Segment Start: Recorded data

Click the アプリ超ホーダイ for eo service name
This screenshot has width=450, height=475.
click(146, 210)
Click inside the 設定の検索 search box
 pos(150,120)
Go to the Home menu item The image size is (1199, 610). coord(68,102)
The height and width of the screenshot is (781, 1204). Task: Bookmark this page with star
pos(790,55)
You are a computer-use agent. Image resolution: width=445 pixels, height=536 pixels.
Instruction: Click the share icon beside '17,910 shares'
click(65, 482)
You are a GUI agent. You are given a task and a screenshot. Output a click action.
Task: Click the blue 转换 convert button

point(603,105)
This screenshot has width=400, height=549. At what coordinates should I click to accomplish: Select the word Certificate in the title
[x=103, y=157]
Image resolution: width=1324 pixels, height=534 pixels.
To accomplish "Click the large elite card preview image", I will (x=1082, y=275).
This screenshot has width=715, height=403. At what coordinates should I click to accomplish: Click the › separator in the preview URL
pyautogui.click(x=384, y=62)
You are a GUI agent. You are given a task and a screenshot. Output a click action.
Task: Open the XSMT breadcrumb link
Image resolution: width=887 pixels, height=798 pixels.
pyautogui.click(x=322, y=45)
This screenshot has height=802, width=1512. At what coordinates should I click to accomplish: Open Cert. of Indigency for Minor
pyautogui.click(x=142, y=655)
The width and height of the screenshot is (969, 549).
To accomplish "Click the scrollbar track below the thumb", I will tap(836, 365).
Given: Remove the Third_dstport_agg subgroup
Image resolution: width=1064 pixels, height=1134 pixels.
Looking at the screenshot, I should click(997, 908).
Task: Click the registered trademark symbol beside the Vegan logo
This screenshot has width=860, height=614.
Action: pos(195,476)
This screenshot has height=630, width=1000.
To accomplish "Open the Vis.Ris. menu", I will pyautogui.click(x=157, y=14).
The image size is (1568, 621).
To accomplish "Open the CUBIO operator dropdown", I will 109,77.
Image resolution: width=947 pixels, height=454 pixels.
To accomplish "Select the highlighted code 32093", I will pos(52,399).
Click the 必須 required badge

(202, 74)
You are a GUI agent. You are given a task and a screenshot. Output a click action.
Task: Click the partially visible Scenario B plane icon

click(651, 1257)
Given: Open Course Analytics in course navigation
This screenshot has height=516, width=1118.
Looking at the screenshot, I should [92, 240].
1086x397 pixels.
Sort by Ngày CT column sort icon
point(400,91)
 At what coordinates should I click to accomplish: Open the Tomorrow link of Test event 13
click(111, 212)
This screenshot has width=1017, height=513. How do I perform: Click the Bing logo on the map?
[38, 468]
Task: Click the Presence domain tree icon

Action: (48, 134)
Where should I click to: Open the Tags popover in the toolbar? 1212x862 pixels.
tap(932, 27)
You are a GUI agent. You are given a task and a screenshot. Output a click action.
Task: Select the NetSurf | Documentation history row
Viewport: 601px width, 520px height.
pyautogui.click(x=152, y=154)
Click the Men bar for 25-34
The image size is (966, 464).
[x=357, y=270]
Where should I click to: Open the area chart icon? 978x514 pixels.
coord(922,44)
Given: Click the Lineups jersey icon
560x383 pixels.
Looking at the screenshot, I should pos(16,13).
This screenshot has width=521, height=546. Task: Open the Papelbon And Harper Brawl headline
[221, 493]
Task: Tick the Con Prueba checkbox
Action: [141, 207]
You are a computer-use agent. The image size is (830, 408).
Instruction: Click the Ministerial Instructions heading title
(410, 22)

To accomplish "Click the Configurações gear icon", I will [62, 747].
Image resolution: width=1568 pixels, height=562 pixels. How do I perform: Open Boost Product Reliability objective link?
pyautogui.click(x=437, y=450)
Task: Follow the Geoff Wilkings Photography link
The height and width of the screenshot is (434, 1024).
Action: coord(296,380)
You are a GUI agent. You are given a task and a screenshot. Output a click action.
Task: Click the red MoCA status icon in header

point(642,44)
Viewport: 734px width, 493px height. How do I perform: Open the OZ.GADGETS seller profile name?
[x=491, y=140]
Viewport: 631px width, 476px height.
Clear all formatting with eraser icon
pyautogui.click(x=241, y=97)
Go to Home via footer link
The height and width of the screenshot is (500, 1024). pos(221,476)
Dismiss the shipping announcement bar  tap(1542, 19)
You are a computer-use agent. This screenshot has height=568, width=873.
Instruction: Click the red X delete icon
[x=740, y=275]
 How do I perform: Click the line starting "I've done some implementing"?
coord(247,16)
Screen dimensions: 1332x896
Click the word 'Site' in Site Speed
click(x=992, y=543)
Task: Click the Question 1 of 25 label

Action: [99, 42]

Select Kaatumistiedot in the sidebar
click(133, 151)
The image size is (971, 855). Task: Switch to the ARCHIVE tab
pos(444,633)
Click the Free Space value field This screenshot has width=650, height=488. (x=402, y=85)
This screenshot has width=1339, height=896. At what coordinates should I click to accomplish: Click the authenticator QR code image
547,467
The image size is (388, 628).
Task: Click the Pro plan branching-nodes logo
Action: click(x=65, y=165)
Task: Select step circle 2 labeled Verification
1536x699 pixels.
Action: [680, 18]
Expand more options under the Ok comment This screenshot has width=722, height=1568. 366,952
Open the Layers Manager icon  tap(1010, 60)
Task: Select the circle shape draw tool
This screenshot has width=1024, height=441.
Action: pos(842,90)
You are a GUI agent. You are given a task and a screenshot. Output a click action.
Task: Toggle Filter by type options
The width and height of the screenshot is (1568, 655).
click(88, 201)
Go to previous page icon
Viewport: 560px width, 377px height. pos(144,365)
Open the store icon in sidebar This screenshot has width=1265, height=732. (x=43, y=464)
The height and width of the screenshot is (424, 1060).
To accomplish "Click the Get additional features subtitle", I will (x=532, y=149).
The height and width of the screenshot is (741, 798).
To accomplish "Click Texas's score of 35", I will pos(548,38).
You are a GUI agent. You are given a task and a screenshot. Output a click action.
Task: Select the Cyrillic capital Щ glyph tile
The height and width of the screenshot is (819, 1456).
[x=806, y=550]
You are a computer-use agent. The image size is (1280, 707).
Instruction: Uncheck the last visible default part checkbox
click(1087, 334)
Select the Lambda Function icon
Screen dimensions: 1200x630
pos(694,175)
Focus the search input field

Segment End: Recorded data

### [The problem]
Reproduce the material precisely, including every line.

### [Response to this exercise]
Click the アプリ超ホーダイ for eo service name
This screenshot has width=450, height=475.
click(146, 210)
Click inside the 設定の検索 search box
 pos(150,120)
Go to the Home menu item The image size is (1199, 610). coord(68,102)
The height and width of the screenshot is (781, 1204). Task: Bookmark this page with star
pos(790,55)
You are a computer-use agent. Image resolution: width=445 pixels, height=536 pixels.
Instruction: Click the share icon beside '17,910 shares'
click(65, 482)
You are a GUI agent. You are given a task and a screenshot. Output a click action.
Task: Click the blue 转换 convert button

point(603,105)
This screenshot has width=400, height=549. At what coordinates should I click to accomplish: Select the word Certificate in the title
[x=103, y=157]
Image resolution: width=1324 pixels, height=534 pixels.
To accomplish "Click the large elite card preview image", I will (x=1082, y=275).
This screenshot has width=715, height=403. At what coordinates should I click to accomplish: Click the › separator in the preview URL
pyautogui.click(x=384, y=62)
You are a GUI agent. You are given a task and a screenshot. Output a click action.
Task: Open the XSMT breadcrumb link
Image resolution: width=887 pixels, height=798 pixels.
pyautogui.click(x=322, y=45)
This screenshot has height=802, width=1512. At what coordinates should I click to accomplish: Open Cert. of Indigency for Minor
pyautogui.click(x=142, y=655)
The width and height of the screenshot is (969, 549).
To accomplish "Click the scrollbar track below the thumb", I will tap(836, 365).
Given: Remove the Third_dstport_agg subgroup
Image resolution: width=1064 pixels, height=1134 pixels.
Looking at the screenshot, I should click(997, 908).
Task: Click the registered trademark symbol beside the Vegan logo
This screenshot has width=860, height=614.
Action: pos(195,476)
This screenshot has height=630, width=1000.
To accomplish "Open the Vis.Ris. menu", I will pyautogui.click(x=157, y=14).
The image size is (1568, 621).
To accomplish "Open the CUBIO operator dropdown", I will 109,77.
Image resolution: width=947 pixels, height=454 pixels.
To accomplish "Select the highlighted code 32093", I will pos(52,399).
Click the 必須 required badge

(202, 74)
You are a GUI agent. You are given a task and a screenshot. Output a click action.
Task: Click the partially visible Scenario B plane icon

click(651, 1257)
Given: Open Course Analytics in course navigation
This screenshot has height=516, width=1118.
Looking at the screenshot, I should [92, 240].
1086x397 pixels.
Sort by Ngày CT column sort icon
point(400,91)
 At what coordinates should I click to accomplish: Open the Tomorrow link of Test event 13
click(111, 212)
This screenshot has width=1017, height=513. How do I perform: Click the Bing logo on the map?
[38, 468]
Task: Click the Presence domain tree icon

Action: (48, 134)
Where should I click to: Open the Tags popover in the toolbar? 1212x862 pixels.
tap(932, 27)
You are a GUI agent. You are given a task and a screenshot. Output a click action.
Task: Select the NetSurf | Documentation history row
Viewport: 601px width, 520px height.
pyautogui.click(x=152, y=154)
Click the Men bar for 25-34
The image size is (966, 464).
[x=357, y=270]
Where should I click to: Open the area chart icon? 978x514 pixels.
coord(922,44)
Given: Click the Lineups jersey icon
560x383 pixels.
Looking at the screenshot, I should pos(16,13).
This screenshot has width=521, height=546. Task: Open the Papelbon And Harper Brawl headline
[221, 493]
Task: Tick the Con Prueba checkbox
Action: [141, 207]
You are a computer-use agent. The image size is (830, 408).
Instruction: Click the Ministerial Instructions heading title
(410, 22)

To accomplish "Click the Configurações gear icon", I will [62, 747].
Image resolution: width=1568 pixels, height=562 pixels. How do I perform: Open Boost Product Reliability objective link?
pyautogui.click(x=437, y=450)
Task: Follow the Geoff Wilkings Photography link
The height and width of the screenshot is (434, 1024).
Action: coord(296,380)
You are a GUI agent. You are given a task and a screenshot. Output a click action.
Task: Click the red MoCA status icon in header

point(642,44)
Viewport: 734px width, 493px height. How do I perform: Open the OZ.GADGETS seller profile name?
[x=491, y=140]
Viewport: 631px width, 476px height.
Clear all formatting with eraser icon
pyautogui.click(x=241, y=97)
Go to Home via footer link
The height and width of the screenshot is (500, 1024). pos(221,476)
Dismiss the shipping announcement bar  tap(1542, 19)
You are a computer-use agent. This screenshot has height=568, width=873.
Instruction: Click the red X delete icon
[x=740, y=275]
 How do I perform: Click the line starting "I've done some implementing"?
coord(247,16)
Screen dimensions: 1332x896
Click the word 'Site' in Site Speed
click(x=992, y=543)
Task: Click the Question 1 of 25 label

Action: [99, 42]

Select Kaatumistiedot in the sidebar
click(133, 151)
The image size is (971, 855). Task: Switch to the ARCHIVE tab
pos(444,633)
Click the Free Space value field This screenshot has width=650, height=488. (x=402, y=85)
This screenshot has width=1339, height=896. At what coordinates should I click to accomplish: Click the authenticator QR code image
547,467
The image size is (388, 628).
Task: Click the Pro plan branching-nodes logo
Action: click(x=65, y=165)
Task: Select step circle 2 labeled Verification
1536x699 pixels.
Action: [680, 18]
Expand more options under the Ok comment This screenshot has width=722, height=1568. 366,952
Open the Layers Manager icon  tap(1010, 60)
Task: Select the circle shape draw tool
This screenshot has width=1024, height=441.
Action: pos(842,90)
You are a GUI agent. You are given a task and a screenshot. Output a click action.
Task: Toggle Filter by type options
The width and height of the screenshot is (1568, 655).
click(88, 201)
Go to previous page icon
Viewport: 560px width, 377px height. pos(144,365)
Open the store icon in sidebar This screenshot has width=1265, height=732. (x=43, y=464)
The height and width of the screenshot is (424, 1060).
To accomplish "Click the Get additional features subtitle", I will (x=532, y=149).
The height and width of the screenshot is (741, 798).
To accomplish "Click Texas's score of 35", I will pos(548,38).
You are a GUI agent. You are given a task and a screenshot. Output a click action.
Task: Select the Cyrillic capital Щ glyph tile
The height and width of the screenshot is (819, 1456).
[x=806, y=550]
You are a computer-use agent. The image size is (1280, 707).
Instruction: Uncheck the last visible default part checkbox
click(1087, 334)
Select the Lambda Function icon
Screen dimensions: 1200x630
pos(694,175)
Focus the search input field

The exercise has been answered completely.